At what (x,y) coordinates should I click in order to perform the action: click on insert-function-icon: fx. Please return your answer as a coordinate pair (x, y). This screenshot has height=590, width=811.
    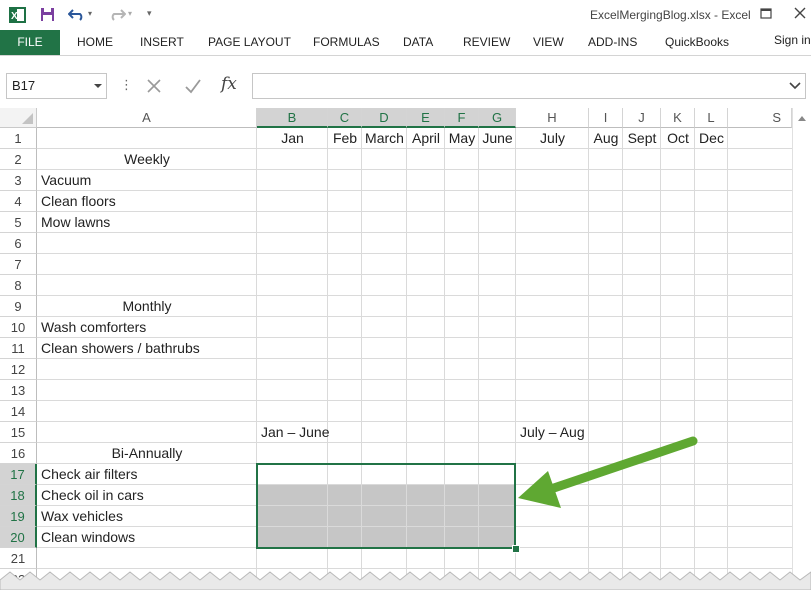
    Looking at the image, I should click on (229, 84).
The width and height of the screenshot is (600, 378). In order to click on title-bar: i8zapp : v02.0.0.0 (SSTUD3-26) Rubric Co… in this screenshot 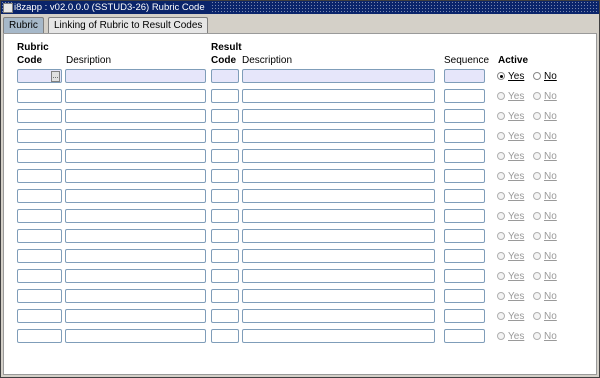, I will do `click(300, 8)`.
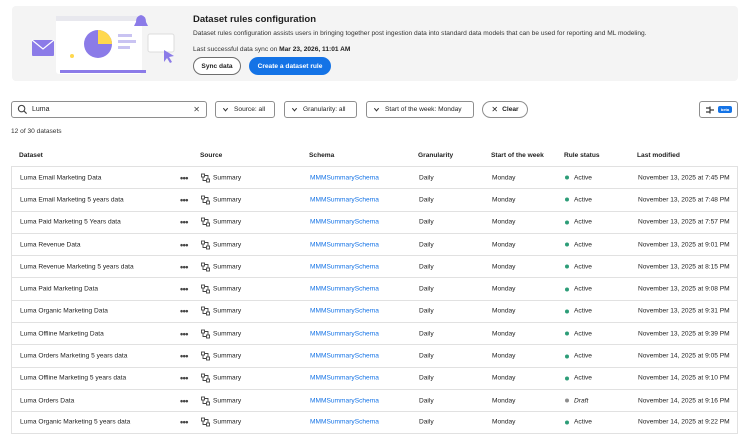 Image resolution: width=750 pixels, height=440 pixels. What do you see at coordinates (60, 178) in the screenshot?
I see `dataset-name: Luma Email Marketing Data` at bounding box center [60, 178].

────────

The task →
Convert the data, starting at its first line and ending at the line containing "Looking at the", into a Markdown table with the columns Row and Line. Omit blank lines and leave the pictures out.

Exercise output →
| Row | Line |
|---|---|
| 1 | At what (x,y) coordinates should I click in order to perform the action: click on insert-function-icon: fx. Please return your answer as a coordinate pair (x, y). This screenshot has height=590, width=811. |
| 2 |     Looking at the image, I should click on (229, 84). |